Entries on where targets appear

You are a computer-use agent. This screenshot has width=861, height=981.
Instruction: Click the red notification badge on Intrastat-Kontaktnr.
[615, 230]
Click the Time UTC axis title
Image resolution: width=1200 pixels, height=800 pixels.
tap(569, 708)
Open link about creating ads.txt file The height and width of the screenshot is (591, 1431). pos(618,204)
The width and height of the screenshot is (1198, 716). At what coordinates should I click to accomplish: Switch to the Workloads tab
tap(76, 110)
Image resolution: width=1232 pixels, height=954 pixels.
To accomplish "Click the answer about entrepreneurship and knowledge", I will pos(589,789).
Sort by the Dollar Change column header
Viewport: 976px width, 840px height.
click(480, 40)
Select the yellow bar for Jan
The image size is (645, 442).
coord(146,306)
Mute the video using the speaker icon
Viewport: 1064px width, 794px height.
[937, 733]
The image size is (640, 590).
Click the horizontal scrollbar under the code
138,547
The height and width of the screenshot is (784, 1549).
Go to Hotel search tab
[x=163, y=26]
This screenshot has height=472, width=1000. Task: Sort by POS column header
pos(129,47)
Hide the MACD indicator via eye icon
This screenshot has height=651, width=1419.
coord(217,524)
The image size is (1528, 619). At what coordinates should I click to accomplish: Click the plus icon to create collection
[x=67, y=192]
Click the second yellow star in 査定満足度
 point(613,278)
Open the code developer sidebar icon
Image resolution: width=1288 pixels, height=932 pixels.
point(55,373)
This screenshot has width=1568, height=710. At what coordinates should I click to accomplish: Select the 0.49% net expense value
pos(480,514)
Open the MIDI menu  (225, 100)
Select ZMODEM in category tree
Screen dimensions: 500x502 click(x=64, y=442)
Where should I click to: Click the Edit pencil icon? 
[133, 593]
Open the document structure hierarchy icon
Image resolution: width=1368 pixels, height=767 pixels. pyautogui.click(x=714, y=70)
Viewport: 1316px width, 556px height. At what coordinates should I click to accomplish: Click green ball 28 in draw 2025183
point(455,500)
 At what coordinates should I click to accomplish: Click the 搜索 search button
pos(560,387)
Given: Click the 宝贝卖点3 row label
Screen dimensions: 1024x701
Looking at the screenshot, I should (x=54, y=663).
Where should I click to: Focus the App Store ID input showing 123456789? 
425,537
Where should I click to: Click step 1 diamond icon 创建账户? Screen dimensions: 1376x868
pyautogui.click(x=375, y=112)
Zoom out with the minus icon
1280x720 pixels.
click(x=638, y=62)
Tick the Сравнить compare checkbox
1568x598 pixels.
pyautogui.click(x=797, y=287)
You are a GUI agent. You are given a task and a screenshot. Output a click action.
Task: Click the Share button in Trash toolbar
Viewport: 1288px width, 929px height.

Work instructions
Repeat every one of the entries above word for word, with no changes.

Written reply
You are a computer-use agent. This screenshot has width=861, height=981.
Instruction: Click the red notification badge on Intrastat-Kontaktnr.
[615, 230]
Click the Time UTC axis title
Image resolution: width=1200 pixels, height=800 pixels.
tap(569, 708)
Open link about creating ads.txt file The height and width of the screenshot is (591, 1431). pos(618,204)
The width and height of the screenshot is (1198, 716). At what coordinates should I click to accomplish: Switch to the Workloads tab
tap(76, 110)
Image resolution: width=1232 pixels, height=954 pixels.
To accomplish "Click the answer about entrepreneurship and knowledge", I will pos(589,789).
Sort by the Dollar Change column header
Viewport: 976px width, 840px height.
click(480, 40)
Select the yellow bar for Jan
The image size is (645, 442).
coord(146,306)
Mute the video using the speaker icon
Viewport: 1064px width, 794px height.
[937, 733]
The image size is (640, 590).
Click the horizontal scrollbar under the code
138,547
The height and width of the screenshot is (784, 1549).
Go to Hotel search tab
[x=163, y=26]
This screenshot has height=472, width=1000. Task: Sort by POS column header
pos(129,47)
Hide the MACD indicator via eye icon
This screenshot has height=651, width=1419.
coord(217,524)
The image size is (1528, 619). At what coordinates should I click to accomplish: Click the plus icon to create collection
[x=67, y=192]
Click the second yellow star in 査定満足度
 point(613,278)
Open the code developer sidebar icon
Image resolution: width=1288 pixels, height=932 pixels.
point(55,373)
This screenshot has width=1568, height=710. At what coordinates should I click to accomplish: Select the 0.49% net expense value
pos(480,514)
Open the MIDI menu  (225, 100)
Select ZMODEM in category tree
Screen dimensions: 500x502 click(x=64, y=442)
Where should I click to: Click the Edit pencil icon? 
[133, 593]
Open the document structure hierarchy icon
Image resolution: width=1368 pixels, height=767 pixels. pyautogui.click(x=714, y=70)
Viewport: 1316px width, 556px height. At what coordinates should I click to accomplish: Click green ball 28 in draw 2025183
point(455,500)
 At what coordinates should I click to accomplish: Click the 搜索 search button
pos(560,387)
Given: Click the 宝贝卖点3 row label
Screen dimensions: 1024x701
Looking at the screenshot, I should (x=54, y=663).
Where should I click to: Focus the App Store ID input showing 123456789? 
425,537
Where should I click to: Click step 1 diamond icon 创建账户? Screen dimensions: 1376x868
pyautogui.click(x=375, y=112)
Zoom out with the minus icon
1280x720 pixels.
click(x=638, y=62)
Tick the Сравнить compare checkbox
1568x598 pixels.
pyautogui.click(x=797, y=287)
You are a GUI agent. You are given a task and a screenshot. Output a click action.
Task: Click the Share button in Trash toolbar
Viewport: 1288px width, 929px height.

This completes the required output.